START Records supplied

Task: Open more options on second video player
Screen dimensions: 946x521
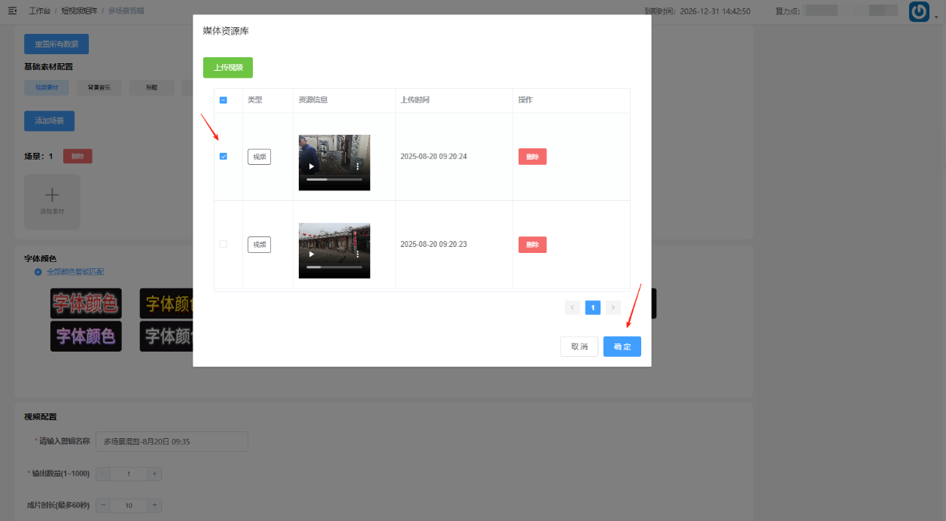Action: pos(357,254)
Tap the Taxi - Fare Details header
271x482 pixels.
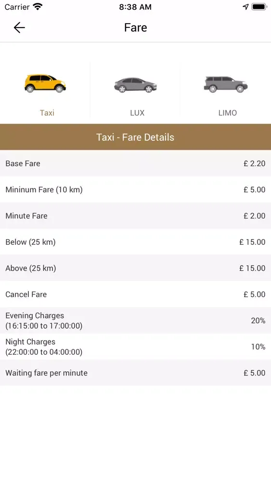pyautogui.click(x=135, y=137)
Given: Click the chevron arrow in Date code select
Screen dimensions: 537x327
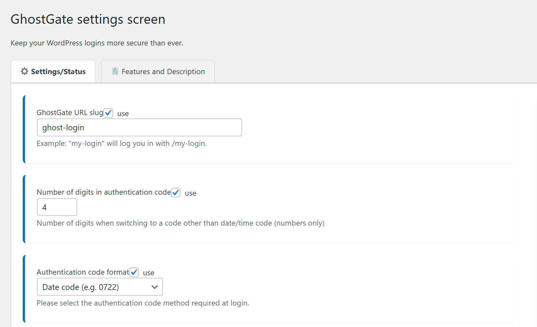Looking at the screenshot, I should click(155, 287).
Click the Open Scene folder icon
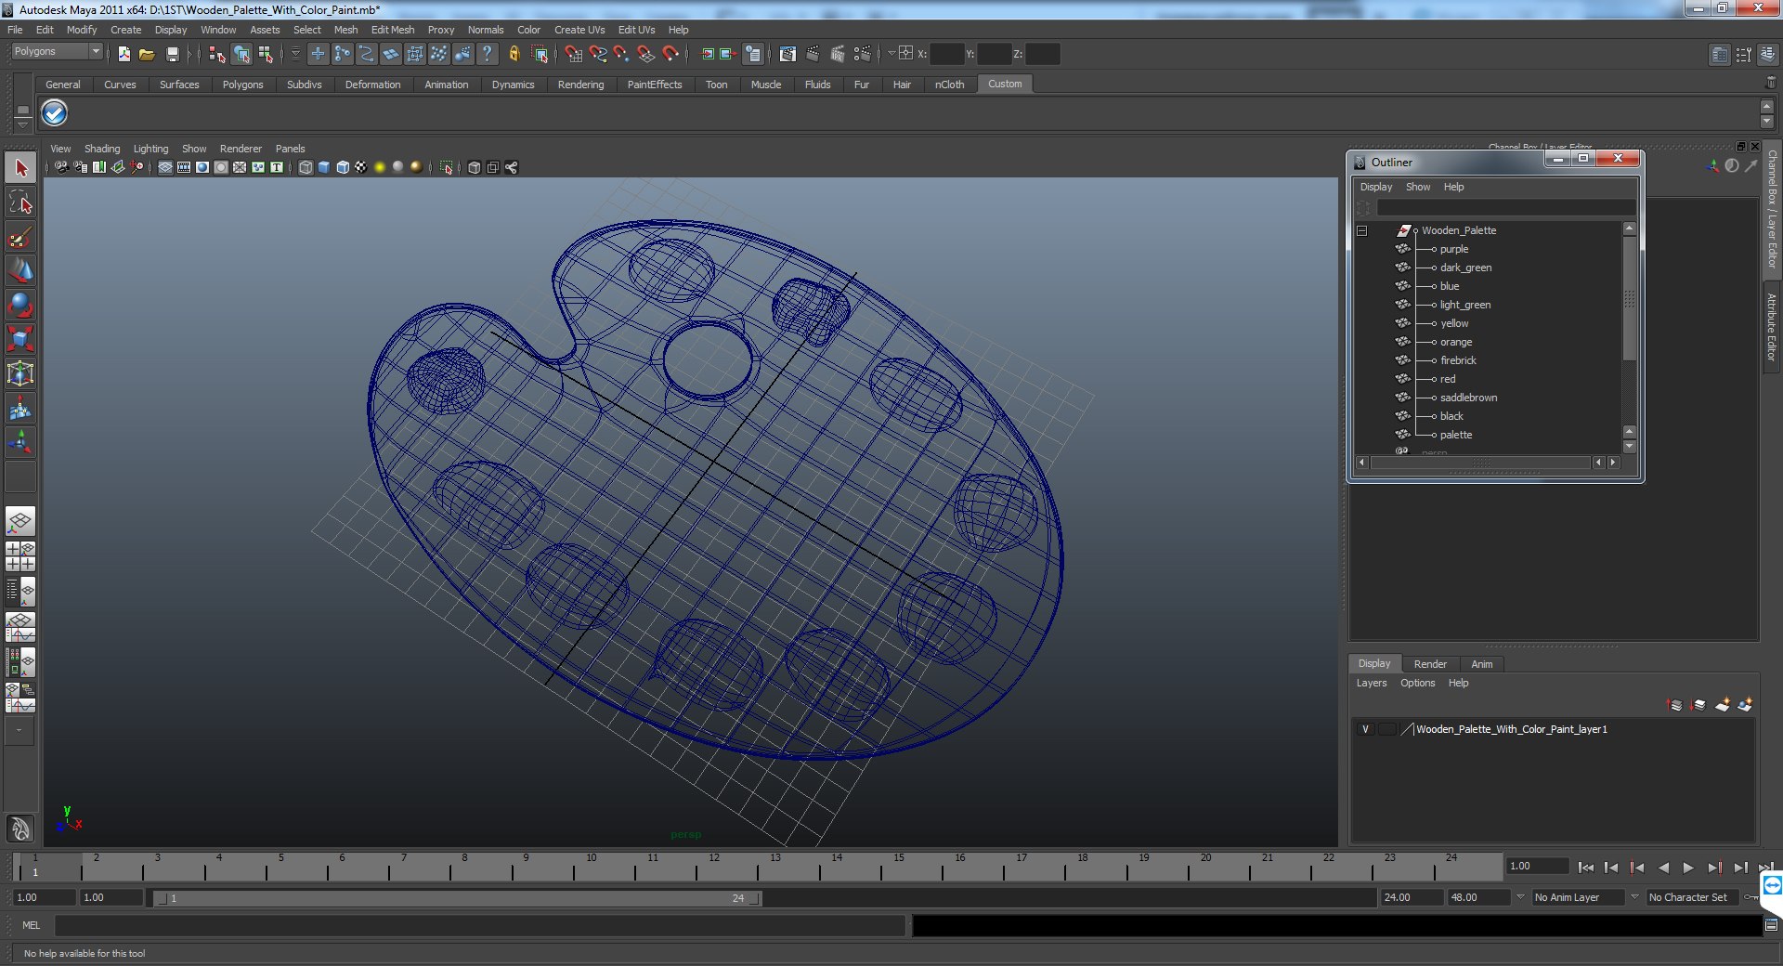 click(x=147, y=55)
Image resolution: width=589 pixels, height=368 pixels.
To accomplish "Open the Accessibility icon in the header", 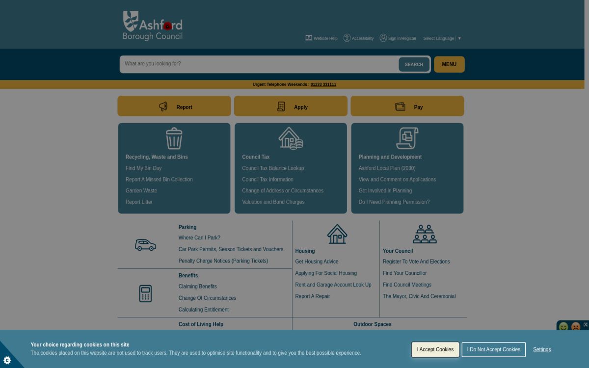I will click(x=347, y=38).
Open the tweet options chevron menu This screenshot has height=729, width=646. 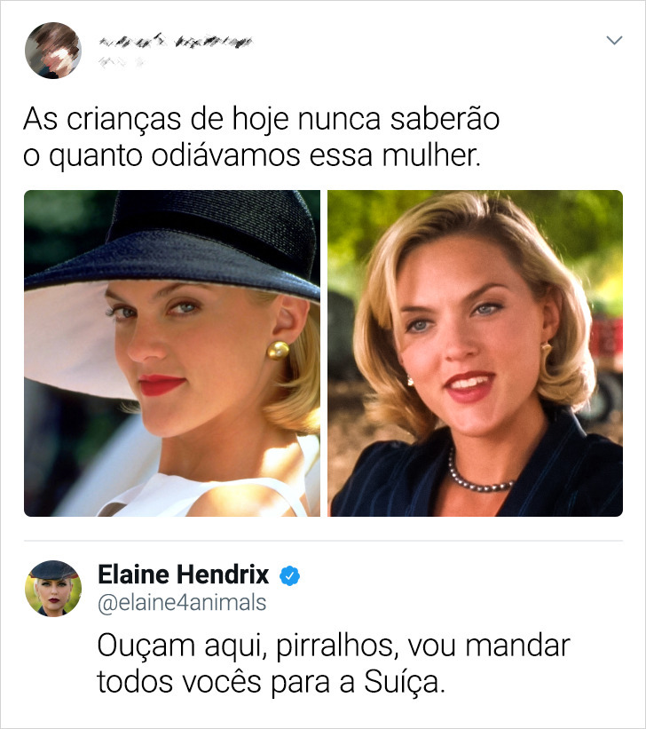tap(614, 41)
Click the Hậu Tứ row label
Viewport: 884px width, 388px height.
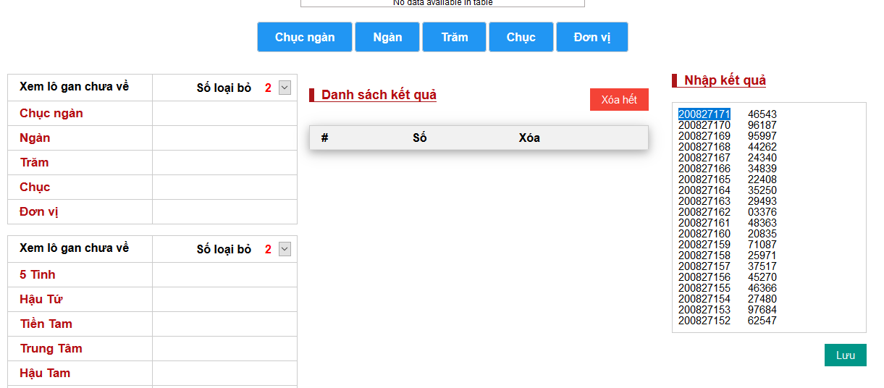[41, 300]
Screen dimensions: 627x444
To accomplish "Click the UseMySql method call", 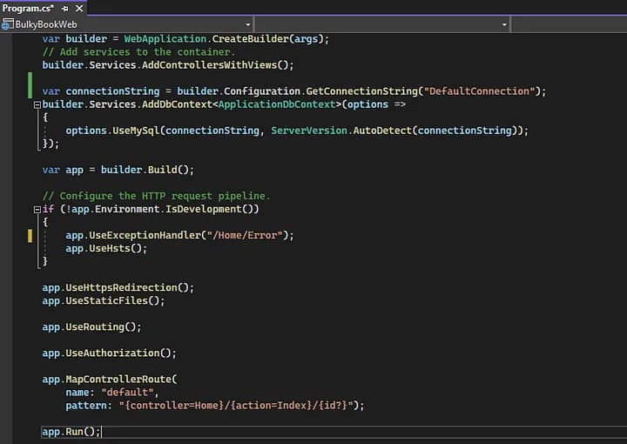I will coord(134,131).
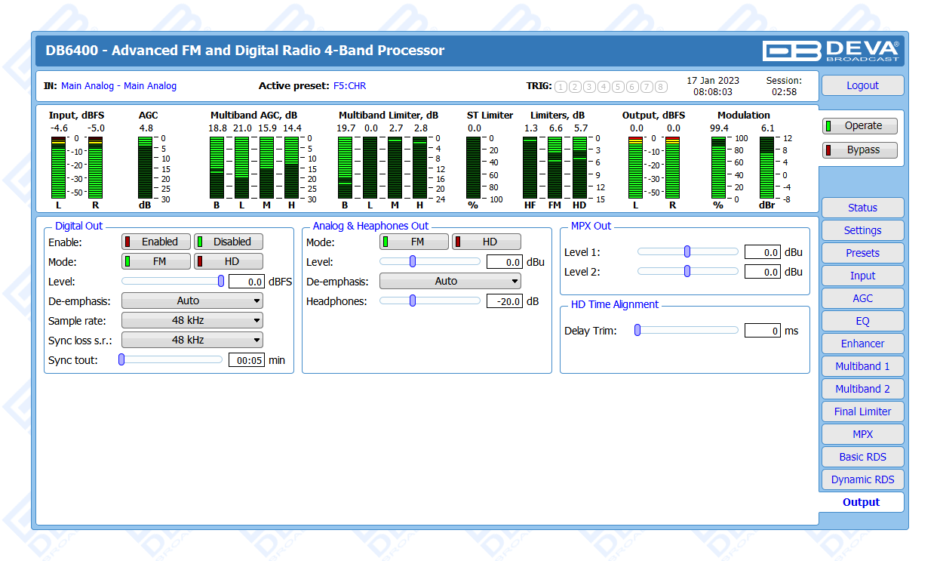Click the Headphones level slider

429,301
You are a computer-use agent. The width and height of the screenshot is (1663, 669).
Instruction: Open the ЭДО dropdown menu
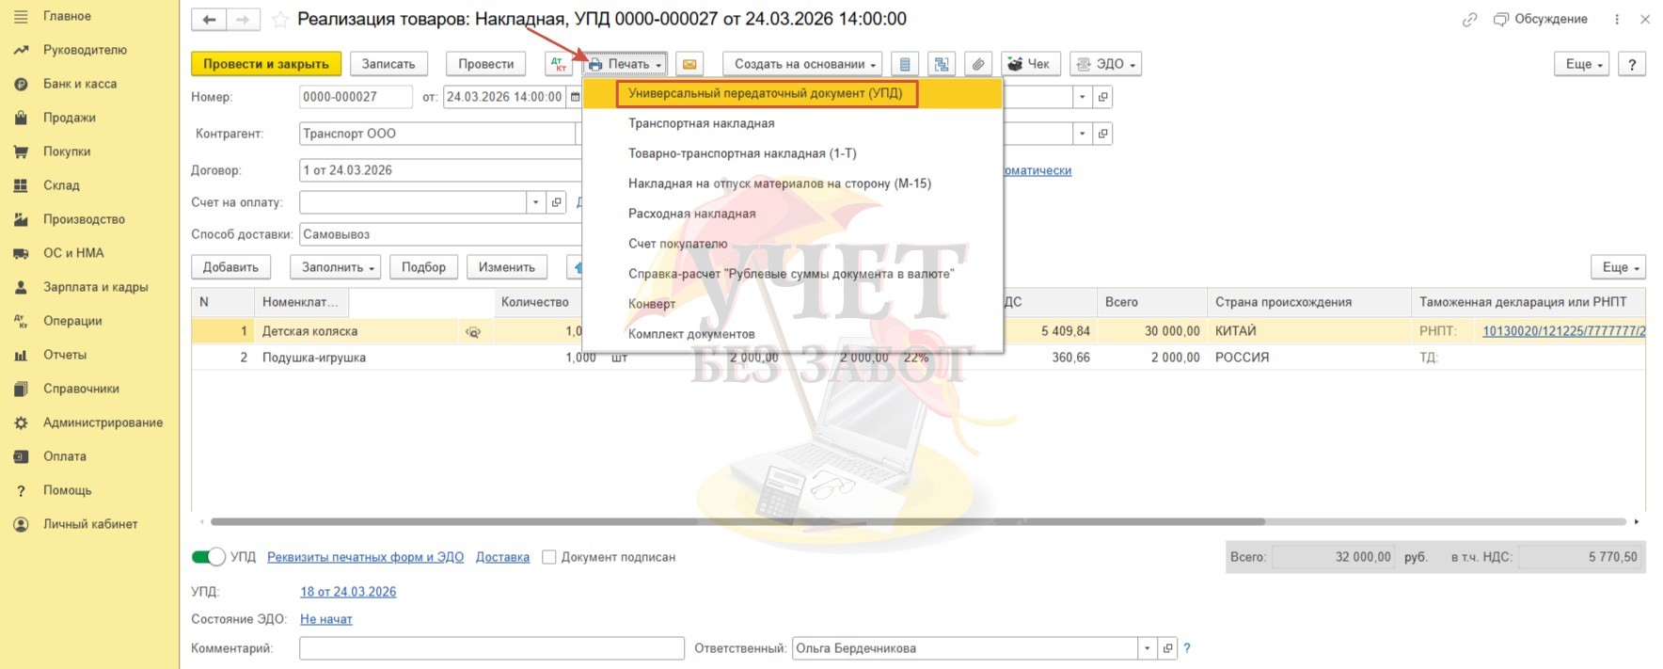click(x=1106, y=64)
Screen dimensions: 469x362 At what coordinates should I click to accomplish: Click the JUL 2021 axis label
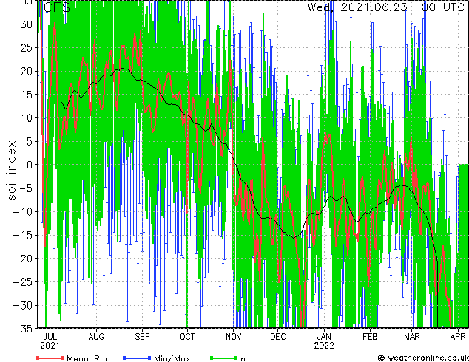[50, 341]
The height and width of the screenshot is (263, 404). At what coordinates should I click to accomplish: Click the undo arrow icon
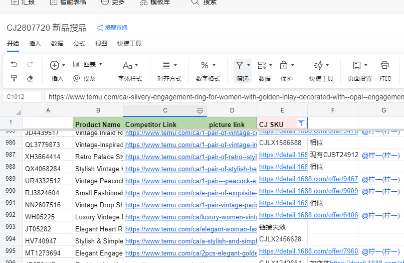coord(14,65)
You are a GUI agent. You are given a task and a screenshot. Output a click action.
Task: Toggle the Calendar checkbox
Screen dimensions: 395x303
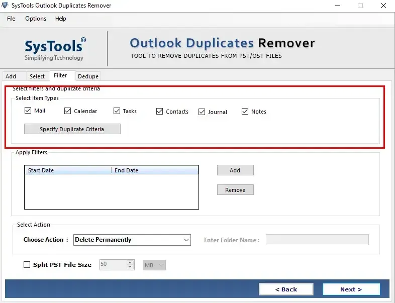click(67, 111)
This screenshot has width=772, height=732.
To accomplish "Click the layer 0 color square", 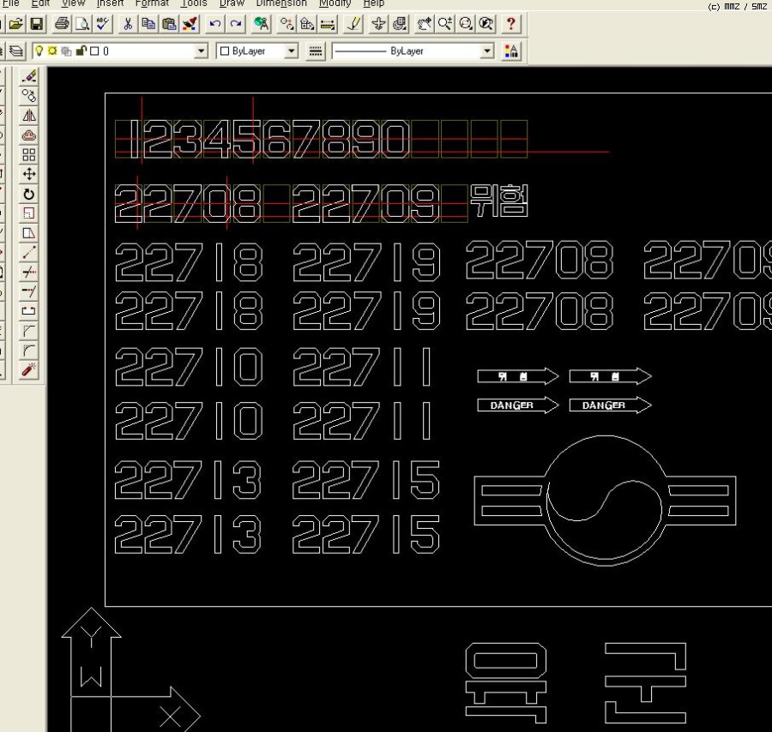I will click(x=93, y=51).
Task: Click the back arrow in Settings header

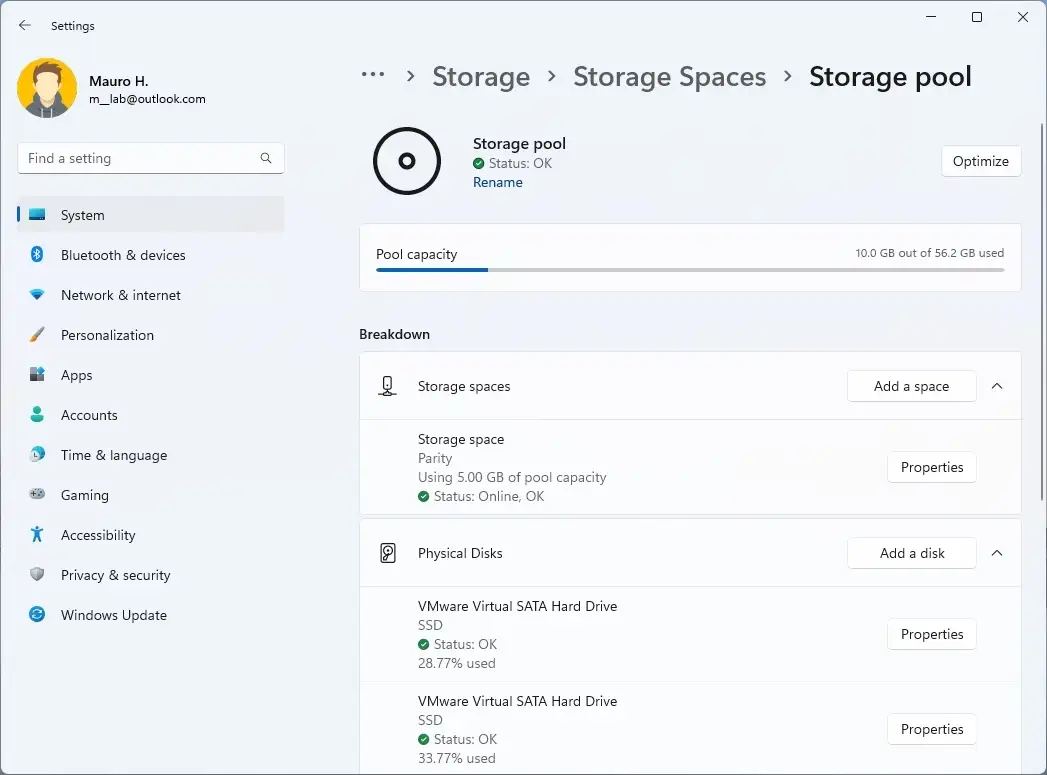Action: point(25,26)
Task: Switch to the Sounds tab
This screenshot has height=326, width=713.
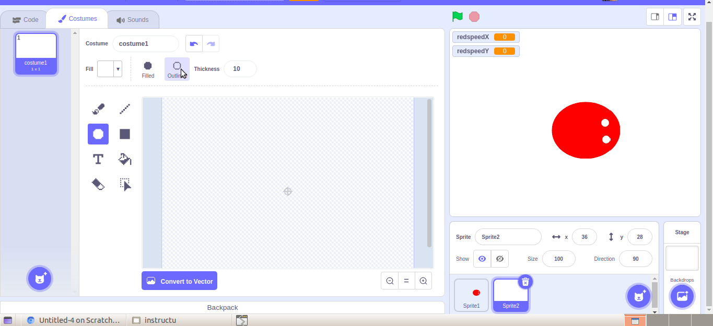Action: click(133, 19)
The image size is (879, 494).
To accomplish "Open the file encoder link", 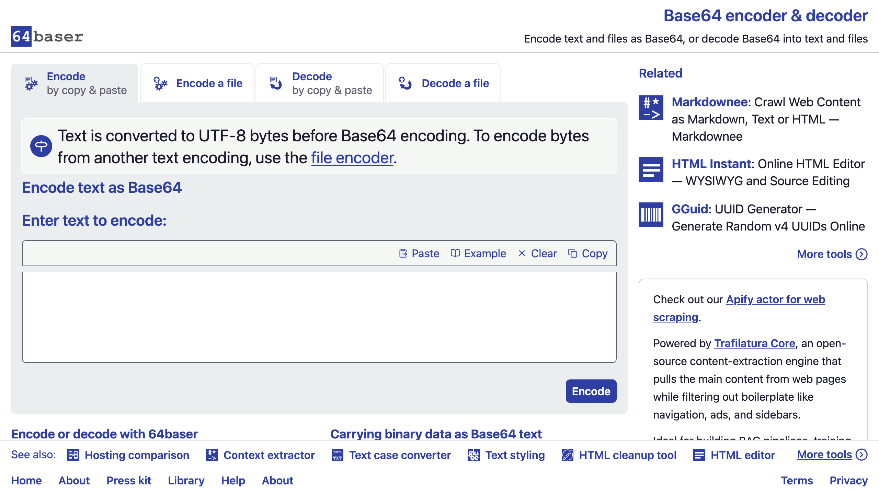I will pyautogui.click(x=352, y=158).
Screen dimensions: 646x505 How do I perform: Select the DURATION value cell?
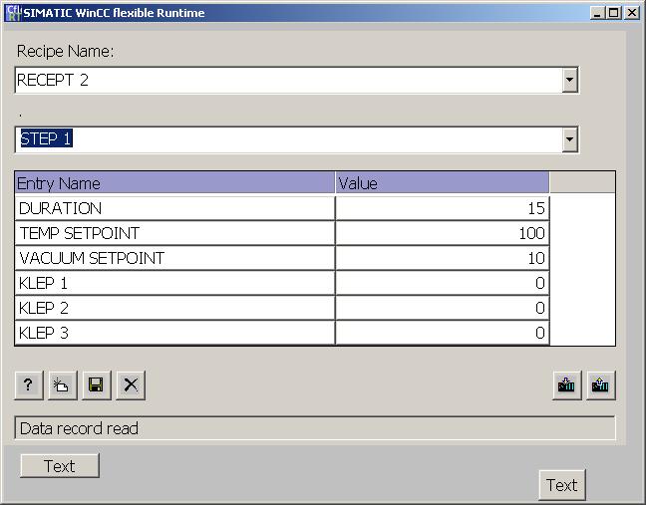click(x=442, y=208)
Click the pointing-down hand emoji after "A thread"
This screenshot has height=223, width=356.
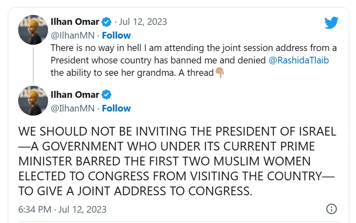tap(220, 73)
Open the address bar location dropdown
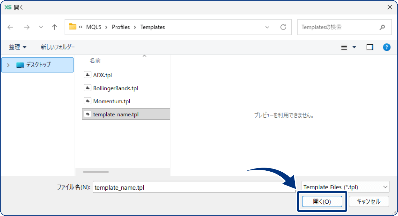Screen dimensions: 398x216 tap(267, 27)
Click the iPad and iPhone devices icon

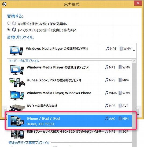(17, 121)
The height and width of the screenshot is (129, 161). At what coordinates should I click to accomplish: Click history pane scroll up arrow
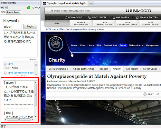(x=36, y=82)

END Records supplied

In the listing, count every line holding the word "agent"; answer with the count alone.

## Reply
2